### [Pasaje citado]
++++++++

lunes, 9 de diciembre de 2013

“El invierno y el mundo interior”



        
         ¡Ya tenemos el invierno encima! Desde donde escribo, en la Península Ibérica, este año el invierno se nos ha precipitado, cabalgando impetuoso sobre un otoño escueto y minimalista que ha preferido pasar desapercibido. En cambio, Don Invierno, adelantándose sin remilgos al calendario oficial, ya ha hecho su entrada dejando bien patente sus señas de identidad: ventiscas, nieve, oscuridad y frio.

         Es cierto que ante tal carta de presentación, uno no se predisponga demasiado a lanzarse a sus gélidos brazos ni a aceptarlo con agrado… No estoy pensando, precisamente, en aquellos que andan impacientes, esperando con avidez a que abran las estaciones de esquí alpino, para fugarse vertiginosamente por aquellas lúdicas montañas blancas. Ni en los que aprovechan las ofertas turísticas para refugiarse en cruceros glamurosos a bajo precio; o, incluso, en los expertos en marear la perdiz, con escapadas pseudohibernales a paraísos tropicales u otros rincones del planeta con climas benignos…




         Digo que para los que solemos continuar en nuestro sitio, el invierno nos azota y sigue haciéndose  notar, a pesar del gran confort con el que sobrellevamos nuestras vidas postmodernas, pero no por ello habríamos de darle la espalda y tratar de rehuirlo. Por el contrario, la clave de la existencia está, precisamente, en saber integrarla por completo. La vida es para experimentarla tal como nos va llegando, con sus gozos y sus sombras, con todos sus matices… y no habríamos de rechazar ninguno.
++++++++
### [Requisito 1]
¿Puedes reescribir el texto sobre el invierno entre "Digo que para" y "de rechazar ninguno.", ambos incluidos, reemplazando "nos azota" por "nos golpea"?
### [Requisito 2]
¿Podrías continuar el texto sobre el invierno a partir de donde termina?
Las filas no tienen ningún papel en esto.

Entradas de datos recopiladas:
++++++++
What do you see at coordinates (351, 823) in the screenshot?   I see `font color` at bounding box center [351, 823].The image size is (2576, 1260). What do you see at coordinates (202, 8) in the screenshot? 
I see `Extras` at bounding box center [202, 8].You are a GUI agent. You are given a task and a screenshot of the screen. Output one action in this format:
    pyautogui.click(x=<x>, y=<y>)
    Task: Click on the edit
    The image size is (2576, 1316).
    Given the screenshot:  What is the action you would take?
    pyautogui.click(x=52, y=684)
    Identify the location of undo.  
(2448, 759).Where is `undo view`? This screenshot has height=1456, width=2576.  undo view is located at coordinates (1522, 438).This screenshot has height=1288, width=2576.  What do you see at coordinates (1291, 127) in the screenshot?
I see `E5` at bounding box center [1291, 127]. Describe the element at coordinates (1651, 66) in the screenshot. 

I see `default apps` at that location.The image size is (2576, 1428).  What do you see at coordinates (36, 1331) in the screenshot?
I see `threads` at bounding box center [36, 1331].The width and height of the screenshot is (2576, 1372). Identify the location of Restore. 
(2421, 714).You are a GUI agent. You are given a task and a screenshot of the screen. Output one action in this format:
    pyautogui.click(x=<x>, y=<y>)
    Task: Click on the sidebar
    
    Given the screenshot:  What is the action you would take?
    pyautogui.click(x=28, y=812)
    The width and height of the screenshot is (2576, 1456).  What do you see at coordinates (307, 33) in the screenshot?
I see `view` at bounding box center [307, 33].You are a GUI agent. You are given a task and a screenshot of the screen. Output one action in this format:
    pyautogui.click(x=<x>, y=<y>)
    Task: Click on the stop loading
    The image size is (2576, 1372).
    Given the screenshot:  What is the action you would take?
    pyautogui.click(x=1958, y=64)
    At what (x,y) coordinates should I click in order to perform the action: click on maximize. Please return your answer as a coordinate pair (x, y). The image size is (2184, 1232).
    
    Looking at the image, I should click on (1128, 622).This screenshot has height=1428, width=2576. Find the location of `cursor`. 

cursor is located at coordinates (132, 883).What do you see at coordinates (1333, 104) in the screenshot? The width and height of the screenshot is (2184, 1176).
++++++++
### [Respuesta final 1]
Digo que para los que solemos continuar en nuestro sitio, el invierno nos golpea y sigue haciéndose  notar, a pesar del gran confort con el que sobrellevamos nuestras vidas postmodernas, pero no por ello habríamos de darle la espalda y tratar de rehuirlo. Por el contrario, la clave de la existencia está, precisamente, en saber integrarla por completo. La vida es para experimentarla tal como nos va llegando, con sus gozos y sus sombras, con todos sus matices… y no habríamos de rechazar ninguno.

### [Respuesta final 2]
         El curso y la alternancia de las estaciones de año también, a nivel psicológico, poseen una gran importancia. De entrada, la importancia de saber adecuarnos a los ritmos naturales, a los ritmos solares y lunares. La importancia de descubrir los momentos más adecuados para cada cosa, la de saber respetar los tiempos, la de aceptar los cambios… la de fluir con el Tao…




         El Invierno, por su parte, representa la fase de introspección: los poderes del Mundo Interior. Es el momento de frenar el ritmo de la vida, de retirar las energías de lo mundano para enfocarse en lo espiritual. Es momento de ralentizar. Momento para el recogimiento, para el descanso y la conciencia. Pues el invierno es un tiempo muy sensible, orientado hacia lo interno. Es el apropiado para asumir una situación de búsqueda y reflexión: Ideal para repasar nuestra intención y preparar nuevos proyectos... Sin prisas. Pues es un tiempo de espera. De paciencia y de incubación.




         En el hemisferio norte, los comienzos del invierno coincide con el final del año astronómico, con lo que nos invita, además, a un trabajo de Recapitulación y Desapego. Recapitulación del año vivido: una memoria introspectiva para reelaborar los fracasos y decepciones, para tomar todas esas situaciones como experiencias de vida, que van forjando nuestra  tolerancia y nuestra resiliencia. Una introspección profunda con la cual practicaremos la flexibilidad y el desapego, para desarrollar, así, nuestra capacidad de perdonar.

         Rudolf Esteiner llegó a escribir que esta introspección alcanza a tomar su máxima expresión, incluso a nivel cósmico y metafísico, en el periodo conocido como “las doce noches santas” (25 diciembre – 6 enero), pues durante ese tiempo, postulaba el filósofo austríaco, fundador de la antroposofía, el propio planeta reflexiona: “la Tierra rememora con la mayor intensidad lo que Ella misma ha vivido” durante ese año. Pues “un Portal Cósmico”, insistía Esteiner, se abre, literalmente, en esta época del año.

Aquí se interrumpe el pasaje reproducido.